After running hisat2, I get
“Error, fewer reads in file specified with -1 than in file specified with -2
libc++abi.dylib: terminating with uncaught exception of type int
(ERR): hisat2-align died with signal 6 (ABRT) “
What does this mean?
I am trying to match two sets of single-end reads against the reference genome (taken from ensemble)
I have first built an index:
hisat2-build someSpecies.toplevel.fa someSpeciesIndex
After extracting splice-sites:
hisat2_extract_splice_sites.py someSpecies.gtf > someSpecies.txt
I run hisat2:
hisat2 -x someSpeciesIndex --known-splicesite-infile someSpecies.txt -p 3 -1 ourRead1.fq -2 ourRead2.fq > mapped_reads.sam
Then I get the above message. The mapped_reads.sam =10,36GB
What am I doing wrong?
It is single-read, but even when I specify rna-strandness R I get the same answer. Any help would be greatly appreciated
Why are you using the option for paired-end reads if you have single-end data?

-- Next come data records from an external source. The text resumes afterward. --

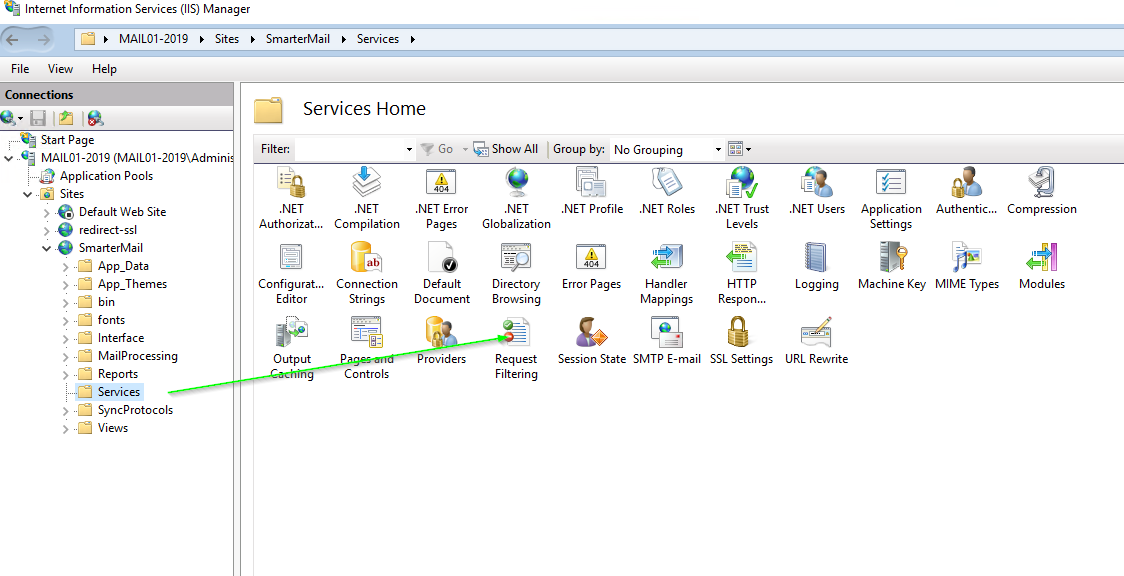
Task: Select the MailProcessing folder in tree
Action: pos(137,356)
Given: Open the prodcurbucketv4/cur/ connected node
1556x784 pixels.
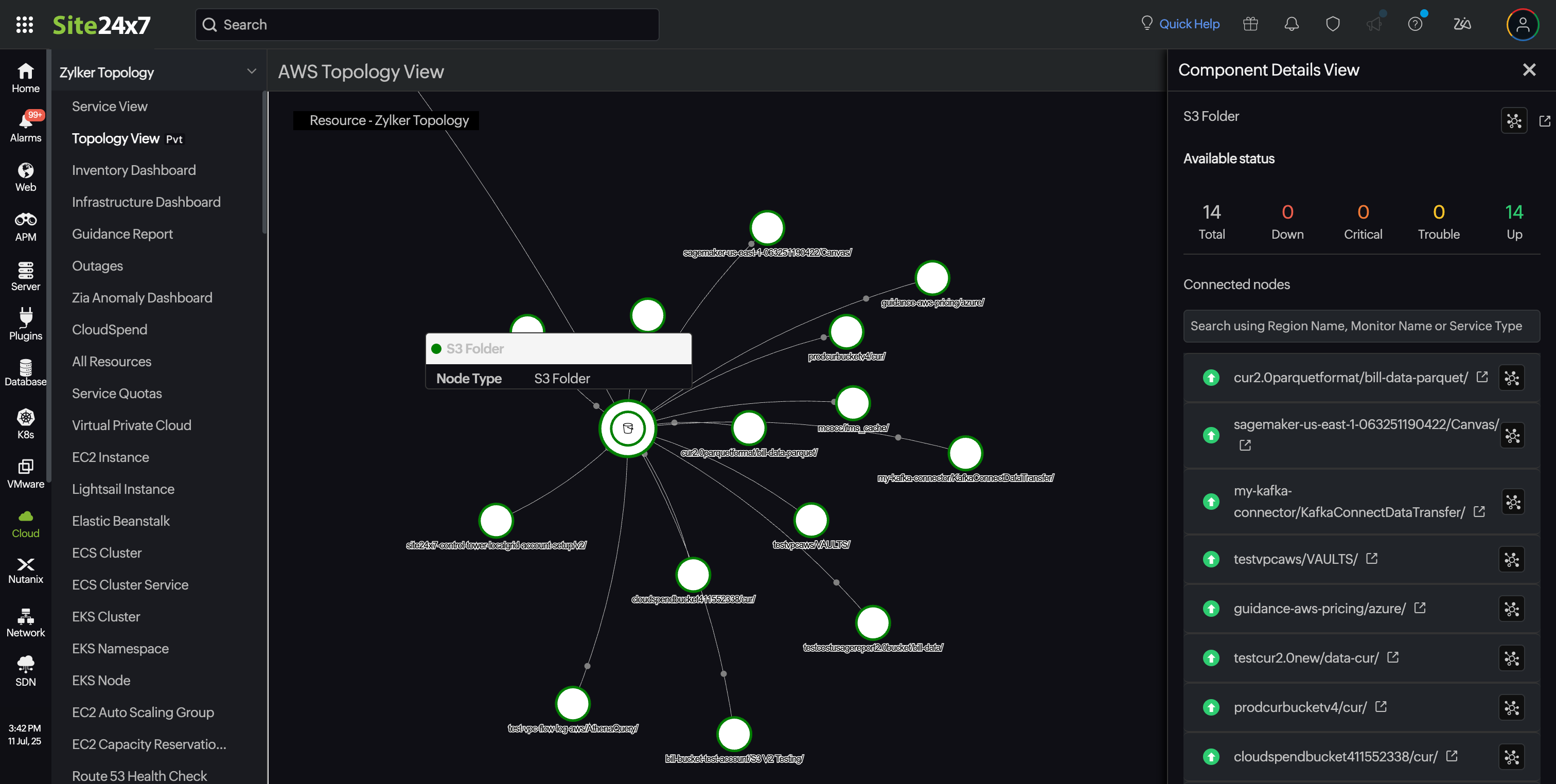Looking at the screenshot, I should coord(1299,707).
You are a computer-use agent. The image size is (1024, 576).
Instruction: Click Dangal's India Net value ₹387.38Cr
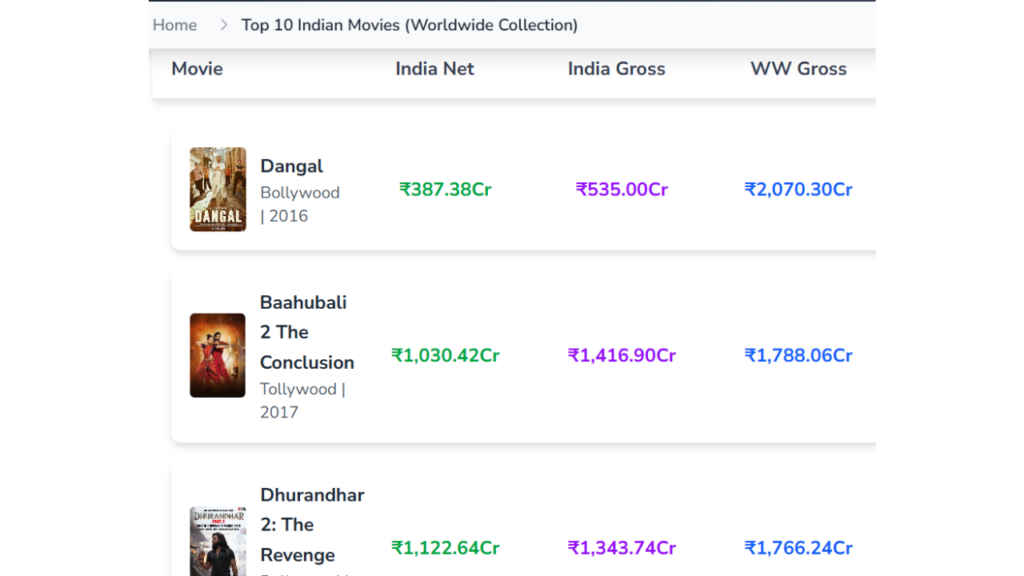point(445,189)
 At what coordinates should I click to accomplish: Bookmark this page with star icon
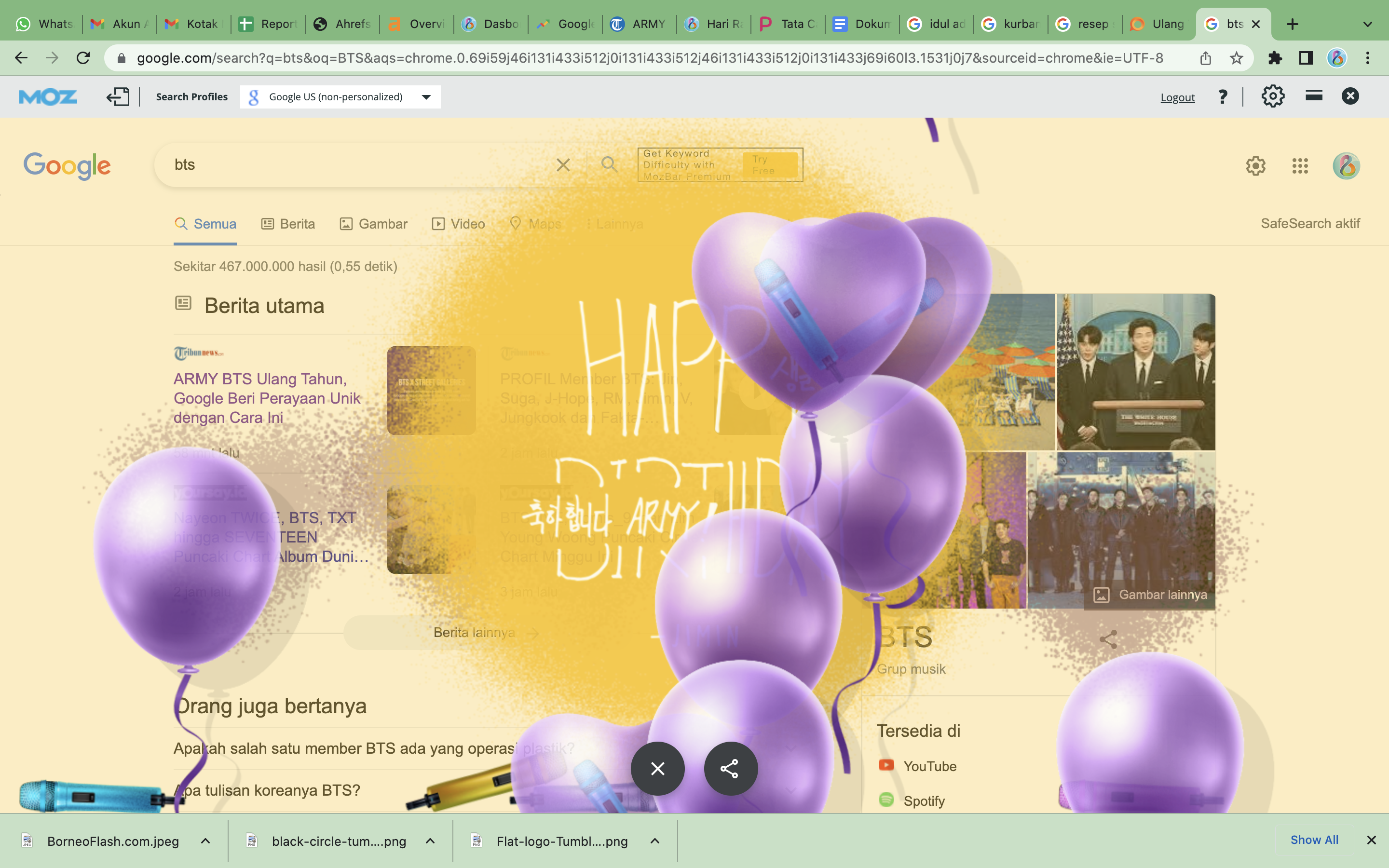click(1236, 58)
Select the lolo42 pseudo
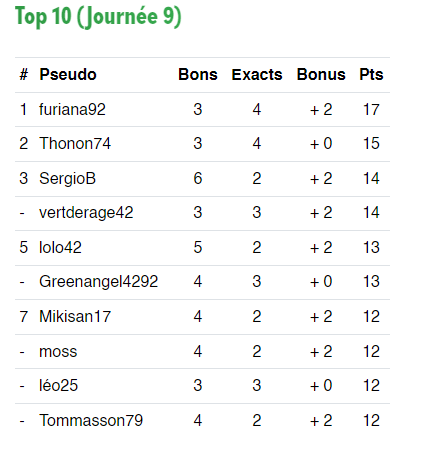Image resolution: width=430 pixels, height=467 pixels. click(x=60, y=247)
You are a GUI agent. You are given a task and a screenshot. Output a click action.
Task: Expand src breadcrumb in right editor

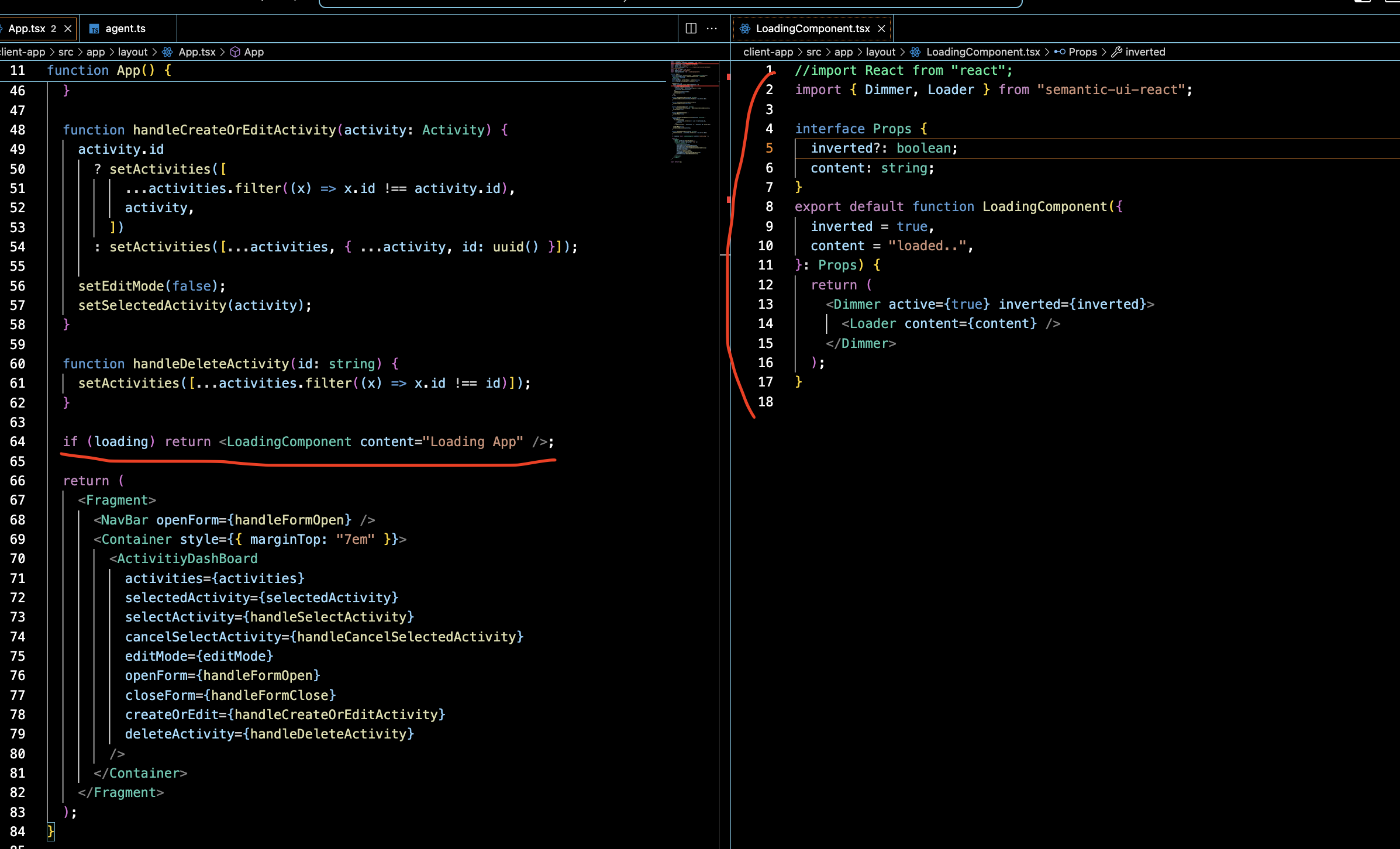pyautogui.click(x=813, y=52)
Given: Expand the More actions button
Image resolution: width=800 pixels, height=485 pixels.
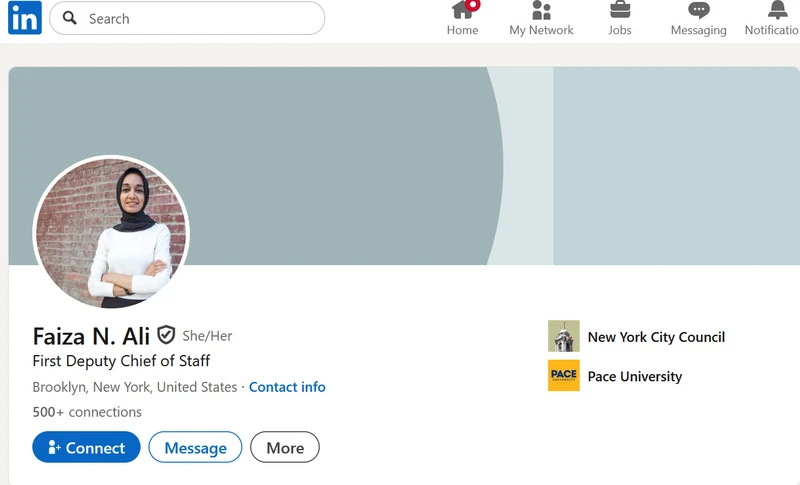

According to https://daehwankimlab.github.io/hisat2/manual/ we should use --rna-strandness F (or R) if we have single-end reads?
RNA-strandedness does not per se have anything to do with single-end reads. You need to know if the libraries you are working with were prepared using a standed protocol (which preserves information about the strand of the DNA the RNA came from).
Looks like you don't have the same number of reads in Read 1 and Read 2 file. This can happen if you did your scanning/trimming independently. You should always trim paired end reads together to avoid getting reads out of sync.
You can use
repair.shfrom BBMap suite to bring your paired-end reads back in sync and remove any singletons. A guide is available here.Sorry, I don't think this is the answer: I am trying to match two sets of reads against the reference genome: why should it matter if I don't have the same number of reads in Read 1 and Read 2?